QUESTION: But you said they couldn't do
that on remand. On page 6 of your reply brief, you said that the Iowa Supreme
Court cannot reconsider the State court decision in order to subsequently
establish an adequate *13 and independent State ground. Why couldn't
it?
MR. MILLER: Well, our argument is--is,
Your Honor--and we know we're--we're into sort of a little bit new territory
here. But our argument is that--that the court has made a decision that the--the
analysis--a clear decision that the analysis is the same under the Federal and
the State constitutional provision. If that analysis, judged by a higher court,
is determined to be wrong, then that would--would seem perhaps to settle
it.
But more significantly, the--the
respondents didn't argue below that there was a separate analysis, that--that
they should look at it separately.
QUESTION: But they could. I mean, nothing
would foreclose them on remand or the Iowa Supreme Court
itself.
MR. MILLER: Yes. It's--it might not, but
we argue that--that they sort of waived that argument, that they didn't argue
that in--in the first time through, that they--it was a different analysis. They
conceded, like everybody
else,
and assumed that it was the same analysis.
QUESTION: All our opinion would say, if
we reverse the Supreme Court of Iowa, was remand it for further proceedings not
inconsistent with this opinion. And so certainly, so far as our remand order is
concerned, *14 the Supreme Court of Iowa is free to do whatever it wants so long
as not--as it's not inconsistent with our opinion.
MR. MILLER: I understand, Mr. Chief
Justice. Maybe I'm making my argument too soon and--and
will--
QUESTION: I doubt if you'll have any
better luck with it before the Supreme Court of Iowa.

» Excerpted data:
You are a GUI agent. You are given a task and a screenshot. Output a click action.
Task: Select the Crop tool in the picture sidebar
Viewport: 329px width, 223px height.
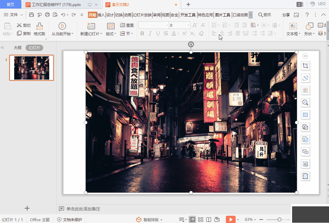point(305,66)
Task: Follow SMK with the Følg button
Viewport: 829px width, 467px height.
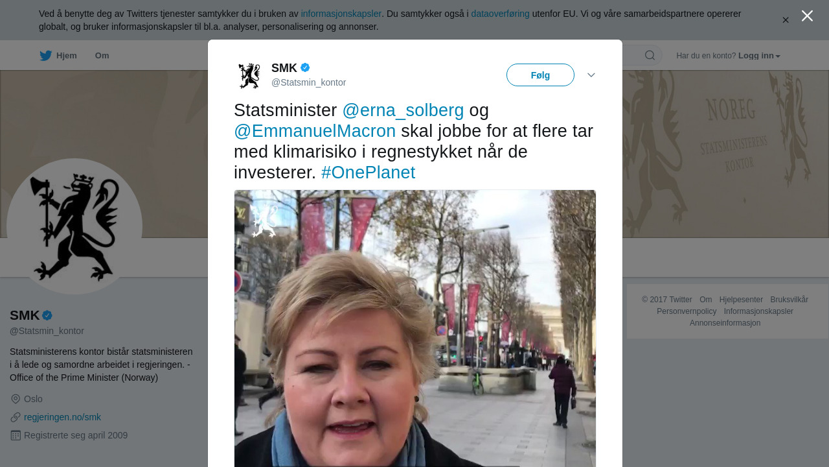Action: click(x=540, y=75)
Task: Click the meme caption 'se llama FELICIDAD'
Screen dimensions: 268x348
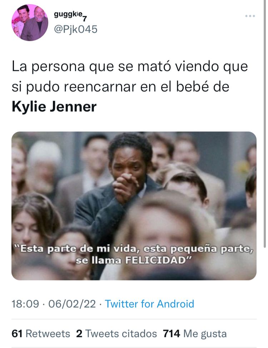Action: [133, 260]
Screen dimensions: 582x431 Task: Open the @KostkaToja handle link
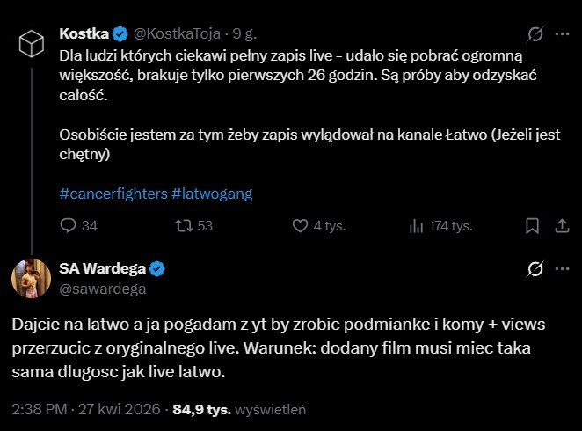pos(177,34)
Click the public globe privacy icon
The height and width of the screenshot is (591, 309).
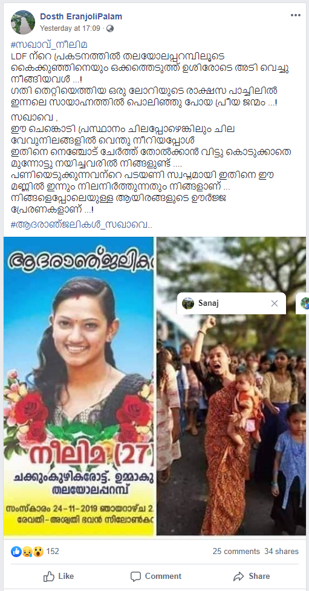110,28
---
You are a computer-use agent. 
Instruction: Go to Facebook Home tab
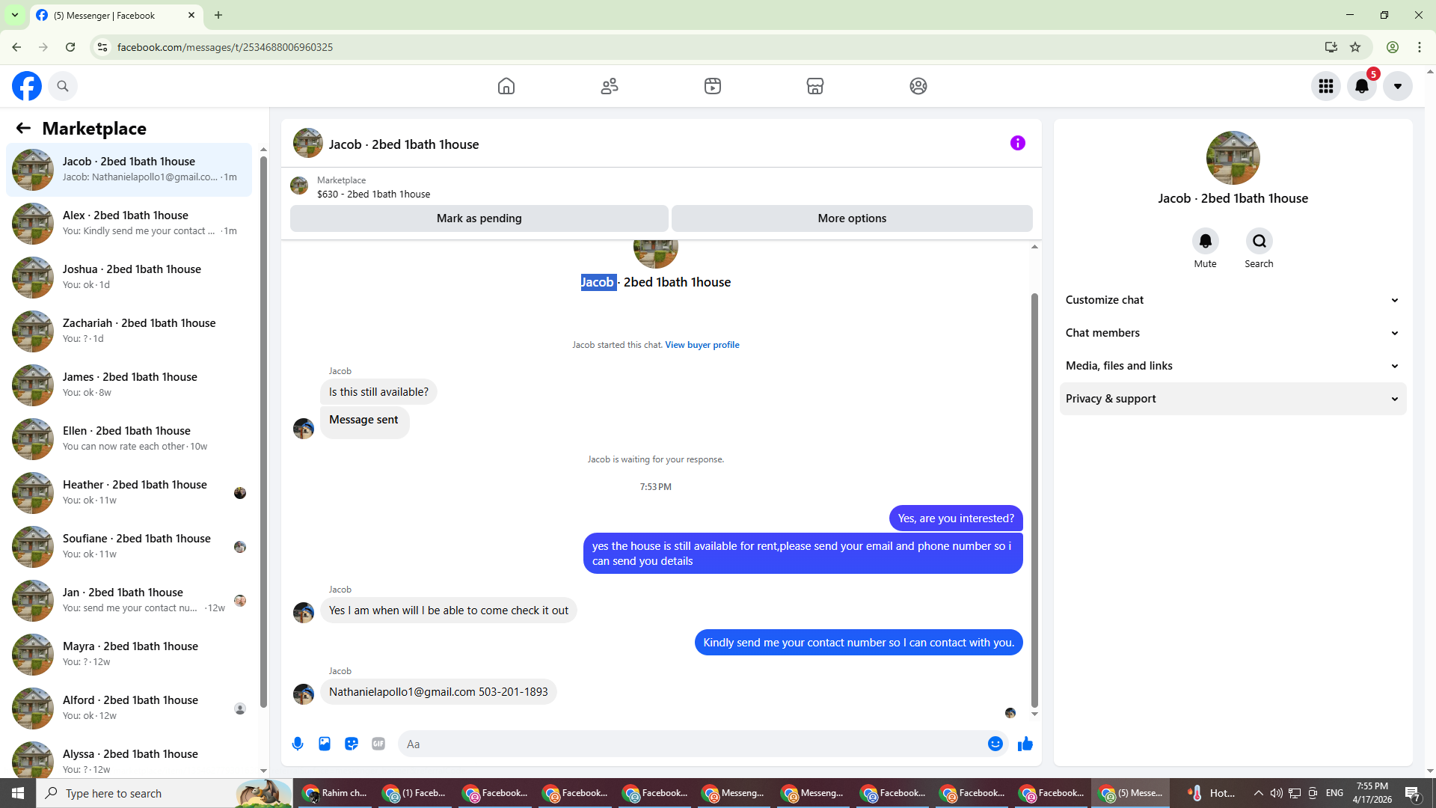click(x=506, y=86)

» Prompt A: Using the oral argument transcript, decide whether each statement agrees with it: (i) The reply brief passage the questioner cites is on page 6. (ii) Mr. Miller says the respondents argued below that a separate analysis applied. (iii) Mr. Miller addresses the questioner as the Chief Justice. Give yes or no for each, with the deciding words quoted.
» Prompt B: Write the next part of the oral argument transcript on the Iowa remand question, picking up after its final line.

» Task response A:
(i) Yes: "On page 6 of your reply brief"
(ii) No: "the respondents didn't argue below that there was a separate analysis"
(iii) Yes: "I understand, Mr. Chief Justice."

» Task response B:
(Laughter.)
MR. MILLER: Well, we--we will--we will
try I--I assume.
What--what we're saying here is
that--that there are multiple legitimate State purposes available that are well
within the zone of Nordlinger and the related cases that have been before this
Court, that--that this is comfortably a legitimate State interest, a number of
them, most specifically the development of the--of--of the river communities.
And that's--that's consistent--
QUESTION: Would it make any difference in
your analysis--I don't know if this is true or not--but if the legislative
history, if you had a complete record of all the debates and everything else,
and it was perfectly clear that the
hypothetical
reasons you advance were definitely not the reasons that motivated the
particular tax rates, that they did it just, say, to get even with *15 the
racetracks because somebody was unhappy with something they had done in the past
or something like that, would that make any difference?
MR. MILLER: Well, I--I don't think that
there's--there would be sufficient legislative history to foreclose rational
speculation.
QUESTION: No, no. Take his hypothetical.
There is.
QUESTION: I'm assuming that there is,
that--that there's a reason out there that--that--none of the reasons that you
advance were, in fact, considered by any of the legislators. In fact, they
rejected them. They thought, we really don't want to help the riverboats. What
we want to do is do something to really penalize the racetracks because they're
an immoral business, they're even worse than gambling on the rivers. And that's
why they're doing it.
QUESTION: And they put that right in the
preamble to the act.
QUESTION: Would that make any difference
in your analysis?
MR. MILLER: I--I think that that kind
of--kind of history would not, in a rational speculation case,
that--that--
QUESTION: I guess my question is, is it
*16 rational speculation when you know it's not true?
(Laughter.)
MR.
MILLER: Well, I--I suppose not.
QUESTION: Well, it's usually not true. I
mean, usually these things are done for the self-interest of--of legislators
from various districts, and--and as long as there could be a rational--I--I
would have--I'm surprised it took you so long to answer that
question.
(Laughter.)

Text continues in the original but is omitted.